Aim of the task
Continue the patent description on printhead-to-media spacing from where it stops, writing the next few paragraphs in the same technical style.

BACKGROUND
Digital printing involves technologies in which a printed image is created from digital data, also known as two dimensional (2D) printing, and technologies where material is selectively solidified with the aid of printing fluids ejected from printheads on a bed of build materials, also known as three dimensional (3D) printing. Known methods of digital printing include full-color ink-jet, electrophotographic printing, laser photo printing, thermal transfer printing methods, plastic fused deposition modelling, material jetting and stereolithography. In some printing methods, a pen or printhead is mounted on a printhead support. Print media is guided on a print media support structure, also called a “platen”. The printhead ejects printing fluid, e.g. through nozzles, in a printing space defined between the printhead and the print media. In electrophotographic printing methods, i.e. the printing process used in many laser printers and other such electro-photographic printers, the process involves creating a latent electrostatic image on a photoconductor and depositing toner on the surface of the photoconductor. The toner adheres to the imaged areas of the photoconductor to form a developed image that is transferred to paper or another print substrate or media.
BRIEF DESCRIPTION OF THE DRAWINGS
Various example features will be apparent from the detailed description which follows, taken in conjunction with the accompanying drawings, wherein:
FIG. 1 is a flow diagram of a method of dynamically preventing printing errors caused by a media deformation;
FIGS. 2A, 2B and 2C schematically illustrate an image quality correction scenario;
FIG. 3 schematically illustrates a printing system according to an example;
FIG. 4 schematically illustrates PPS measurements associated to print media wrinkling deformation detection;
FIG. 5 schematically illustrates PPS measurements associated to print media bending deformation detection;
FIG. 6 schematically illustrates a flow diagram of a method of correcting media deformations, according to an example.
DETAILED DESCRIPTION
The distance between a printhead and the print media is called pen-to-print media space (PPS) distance or pen-to-paper distance. PPS distance affects the final printing quality due to several aspects, e.g. the aerosol effect or the final position of the drop of print fluid, e.g. ink, onto the print media. For many print jobs a theoretical PPS is used based on print media type when performing a print job.
Some printers may be used unattended in a continuous manner. The up time of the printer may be a critical factor. Unattended printing allows for example for overnight printing, without operators supervision. In order to improve unattended up time, detecting a problem before it happens and giving the printers capabilities to solve the problems is a key factor.
For example, in printers capable of printing in rigid media, the variety of different print media with different thickness may be very wide. Some printers may be able to print from paper to doors or other rigid materials with a thickness of up to 50 mm.
To print in such a variety of thickness, the printer carriage may be attached to a vertically moveable beam to adapt the (PPS) to the media or media type that is being loaded.

Information shown
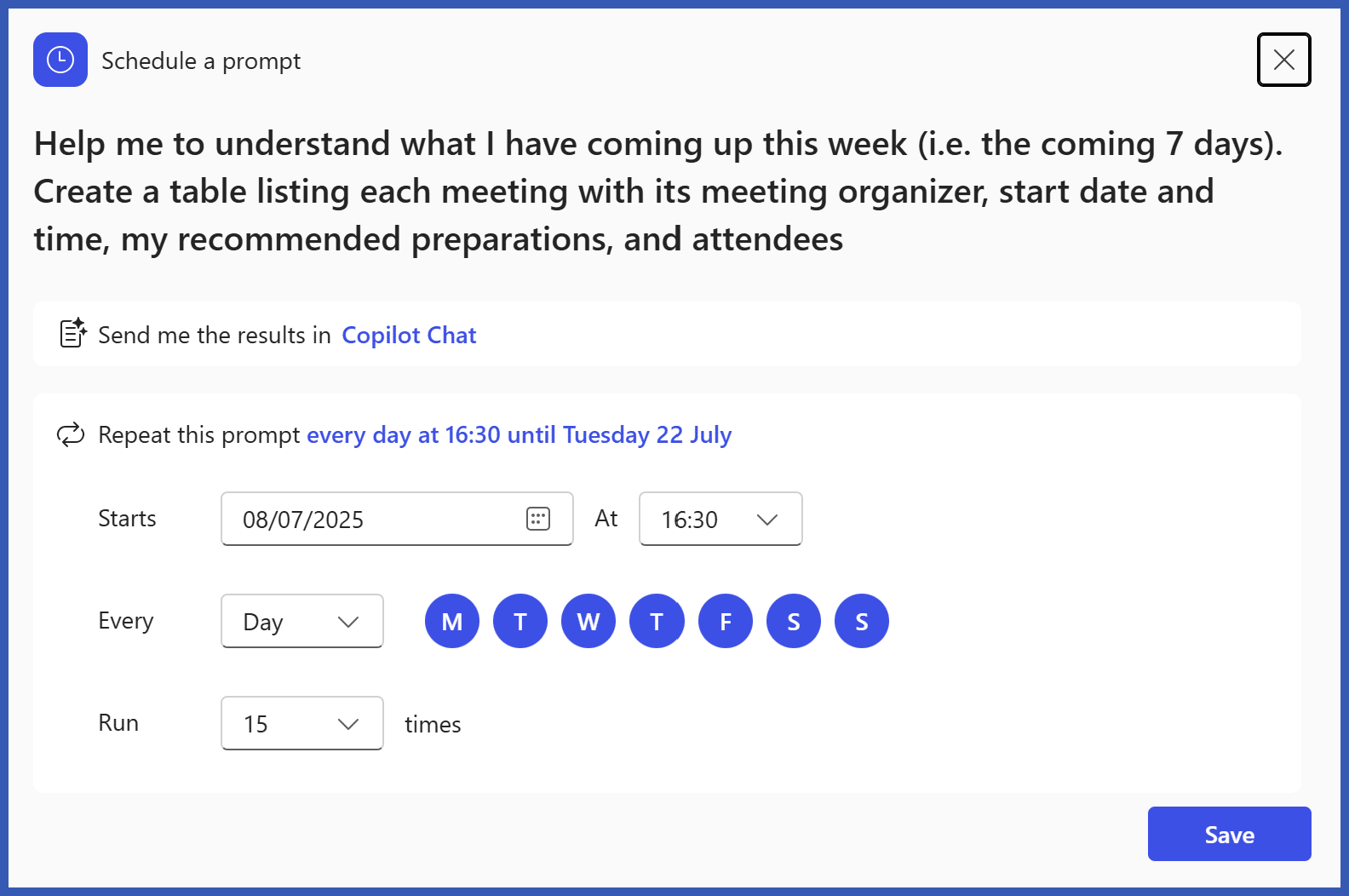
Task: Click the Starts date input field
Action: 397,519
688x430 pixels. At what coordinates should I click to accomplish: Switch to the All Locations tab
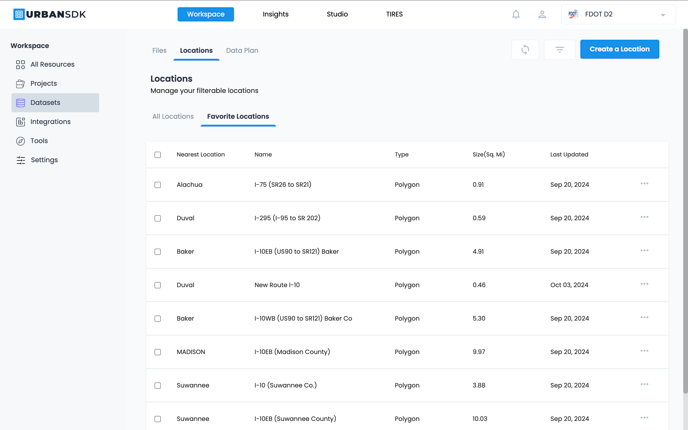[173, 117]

Exercise response
As the printer may print in a variety of print media, the user may have a storage area to store all the rigid material that may be available. Depending on the type of material and the time that has been stored, the rigid material may be deformed due to storage conditions, e.g. high temperature or high humidity. For example, hygroscopic materials, may be affected by ambient humidity and changes in temperature that may influence their weight, thickness, and rigidity. This effect may occur for example in corrugated cartons or plastic materials.
In other printers, e.g. bidirectional latex printers using aqueous fluids, high temperatures may be used to dry the aqueous fluids in the print-zone and to cure to polymerize the latex. Many of the rigid solid plastic substrates may then suffer a deformation in the print zone, causing undesired artifacts in the image quality due to bidirectional correction inaccuracies. As this may happen dynamically, it is sometimes difficult to predict and correct.
In latex printers, media crashes may happen while printing. As in some latex printer models there is an Infrared (IR) lamp attached to the carriage, a fire condition may happen, and damage to the printheads may be caused.
The fire risk may be present because power is applied to evaporate the water from the print fluid or ink, and to cure the latex inks. Thus, if the print media remains close to a heat source for over a predetermined amount of time, it may burn or catch fire. In such cases, crash sensors may be triggered and the printer may disable the power of the printer and ask the user to remove the cause of the crash.
If the media crash has been severe, and the carriage has not been able to stop before the carriage actually crashes with the media, some of the printheads may need to be replaced after the printer boots up again and checks the status of the printheads.
Another consequence of the triggering of the crash sensors is a system error in the printer, and the need of a user or operator intervention.
There are several types of deformations that may cause a printer to malfunction or reduce the quality of a print job and, therefore, need to be identified, Examples of such types of deformations may be media thickness variations, media bending, media wrinkling, media imperfections or the like.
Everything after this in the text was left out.